The EU plans to ease member states’ gas storage replenishment targets. This is because they are trying to reduce the disruption in the market that has prevented stocks from halting due to the winter.
The European Commission said Wednesday that the country would like to provide greater flexibility in when and how much storage it accumulates as it speculates that the bloc may not be able to reach its mandated target this year. Ta.
“With the support of the committee, more flexible filling trajectories will help reduce system stress and support market distortions related to gas storage replenishment, replenishment under better purchasing conditions, and supply security ” said the committee. It did not provide details of that plan.
Gas in storage serves as a key buffer for the block during the winter when demand is highest and reduces market volatility. After Russia’s full-scale invasion of Ukraine, the EU introduced a national minimum target of 80% in 2022, and since then hit 90% of the country by November 1st.
However, traders warn that the policy will disrupt the natural gas market, boost prices over the summer, and prevent gas accumulation in storage this year.
Traders say the regulations have contributed to market distortions by forcing countries to simultaneously purchase.

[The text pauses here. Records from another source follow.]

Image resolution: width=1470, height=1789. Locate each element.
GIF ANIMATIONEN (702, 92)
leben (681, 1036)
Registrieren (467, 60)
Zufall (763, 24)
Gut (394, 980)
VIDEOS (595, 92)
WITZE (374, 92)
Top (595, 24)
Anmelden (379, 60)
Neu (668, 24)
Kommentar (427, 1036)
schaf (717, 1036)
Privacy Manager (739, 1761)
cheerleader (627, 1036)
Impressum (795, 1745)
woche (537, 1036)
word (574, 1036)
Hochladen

“In fact, the regulations put into effect to protect the market next winter actually distorted the market much earlier,” said one trader.
This winter, with a combination of cold weather, low power generation from the wind, and loss of Russian pipeline gas through Ukraine since the New Year, the region had to draw from its storage more than it was last year.
Natural gas in Europe has historically tended to be cheaper in summers when demand is low. It has provided traders with an incentive to buy and store gas and sell it during the peak winter heating season. However, this year the need to buy more gas to meet EU targets has led to an unusually large number of markets where summer gas prices are higher than winter gas prices.
This is a “true European headache.” This is because it shows traders that “storing gas may not be able to make money.”
Winter prices reached over 6 euros per megawatt hour at the end of January, according to pricing agency Argus.
EU gas storage was 40.3% as of Monday, below 20% points last year. “Looking at the current market situation, the EU said it cannot meet its 90% target,” said Florence Schmidt, an energy strategist at Rabobank.
Some countries, such as Austria and the Czech Republic, have separate storage targets based on average consumption, which tends to be lower. But in countries without these intermittent targets, summer price premiums “create a lot of uncertainty,” says David Luff, senior manager of analytics and consulting at Argus.
In Germany there is a law that forces 90% of storage to be filled by November 1, and more than half of storage capacity since April 25 has not been reserved, he said.
Summer prices exceeded winter prices in 2022 amid the continental energy crisis. Traders were prevented from purchasing gas to store them, and in some countries government intervention was required.
In Germany, a consortium of power transmission system operators on behalf of the government purchased 50 TWH worth of gas in 2022, spending nearly 9 billion euros at a unit cost of 174/MWH, far exceeding that winter price. We haven’t fully recovered the costs yet.
“Following the 2022 Russian war of attacks, the targets at the level of gas storage facilities have been justified in certain crisis situations. (However) the situation has been eased,” said the German Energy Lobby. said Kerstin Andreae, chairman of Group Bdew. The group is calling for a reduction in German legal storage requirements to 80%.
“Legal requirements have a significant impact on market behavior and are false incentives for seasonal compensation,” she said. “Reducing the target for national filling levels for gas storage facilities to 90-80% will help calm the market.”